State Legislature Passes Updates to Open Meeting Law: What Your CPC Needs to Know

September 21, 2010: Recent changes in the state's Open Meeting Law will affect how Community Preservation Committees operate. The changes cover use of meeting agendas, email discussions among committee members, minutes of CPC meetings, conducting executive sessions, and use of documents and exhibits during meetings. The new rules took effect in July 2010, so CPC members should spend a few moments understanding the changes.

One significant change is already generating questions here at the Coalition. CPCs have always been required to post a notice of their meeting 48 hours in advance, but now that notice must include a list of topics that the CPC Chair "reasonably anticipates will be discussed at the meeting."

This leads to the obvious question: If items are not on the posted agenda, may they be discussed at the meeting? Attorney James Lampke, Executive Director of the City Solicitors and Town Counsel Association, says that “prevailing wisdom is that they can.” In a recent article in Municipal Advocate, Lampke wrote that "the idea is not to limit the public's business from being done, but rather to give as much notice as possible to the public as to what business will be discussed." Some are advising CPCs to include a "new business" and "old business" listing on the agenda so that the public is forewarned that other matters may be discussed.

Good sources of information on the new Open Meeting Law
Attorney Lampke's article
is an excellent overview of some of the most important changes in the law. The Municipal Advocate, a publication of the Massachusetts Municipal Association, also published an informative top ten list of changes to the open meeting law, written by attorney Brian W. Riley of Kopelman and Paige. Lastly, you can download the new "Guide to the Open Meeting Law" from the Attorney General's office.

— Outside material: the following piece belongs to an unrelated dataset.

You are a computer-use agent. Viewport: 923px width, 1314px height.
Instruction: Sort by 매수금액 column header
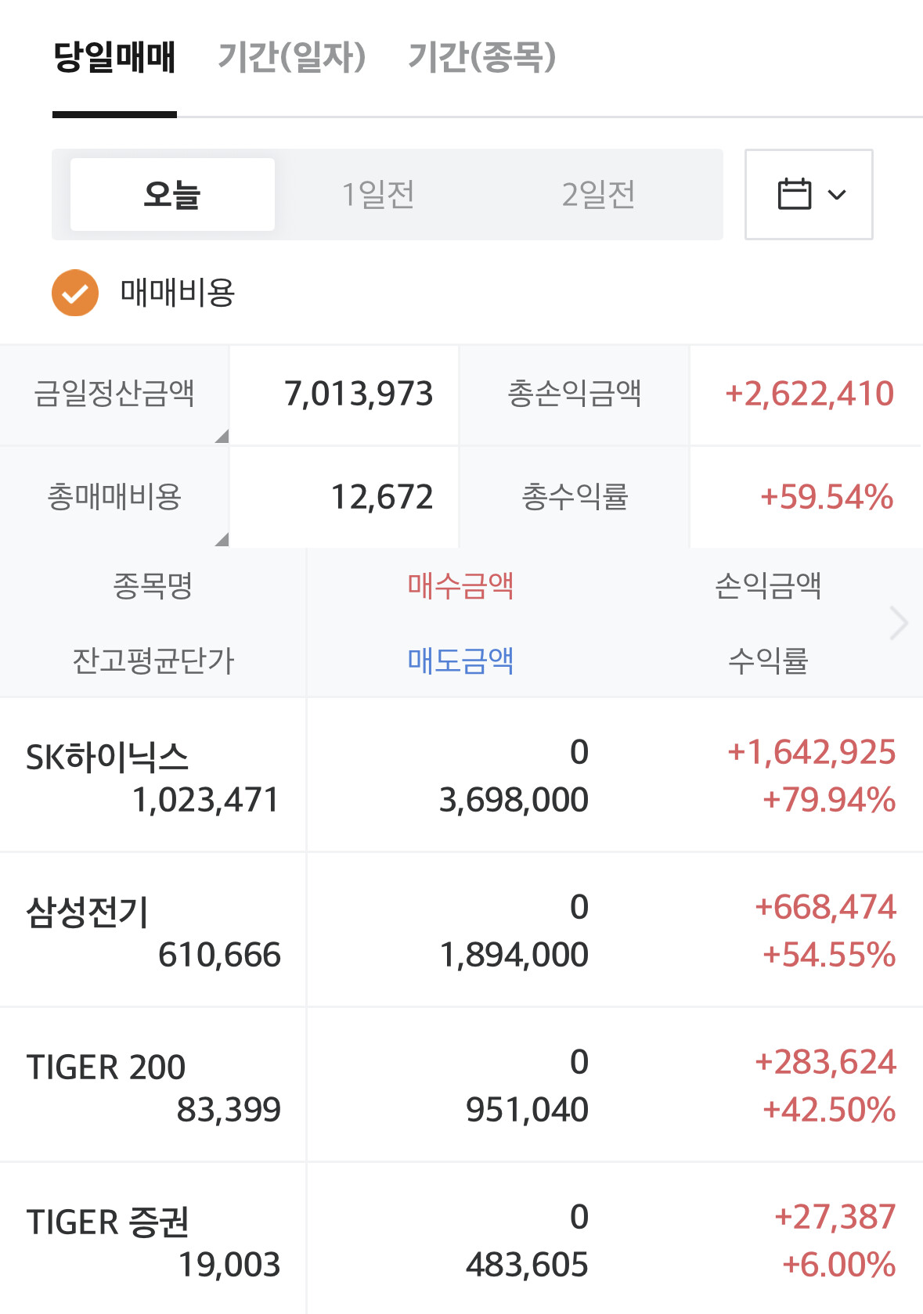click(x=460, y=585)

A new division within the Attorney General's office is charged with enforcing the law, implementing the new provisions, and providing guidance to cities and towns as well as other public bodies. For more information, contact the Division of Open Government.

What are some other topics in the law that might affect CPCs?
Documents used at meetings:
All documents or exhibits used in an open session must now be maintained in the official records of the meeting. That would include exhibits that guests bring to the meeting to distribute or show CPC members. The CPC must now keep a copy of such items in the meeting records, and meeting minutes must include a listing of each document and exhibit used at the meeting.

Email Communications: According to the Attorney General's open meeting guide, the law defines deliberation as “an oral or written communication through any medium, including electronic mail, between or among a quorum of a public body on any public business within its jurisdiction. Distributing a meeting agenda, scheduling or procedural information, or reports or documents that may be discussed at the meeting will not constitute deliberation, so long as the material does not express the opinion of a member of the public body. However, e-mail exchanges between or among a quorum of members of a public body discussing matters within the body's jurisdiction may constitute deliberation, even where the sender of the email does not ask for a response from the recipients.”

Public Speaking at a CPC Meeting: Although anyone has a right to attend meetings of public bodies, members of the public may not address the public body without permission of the Chair.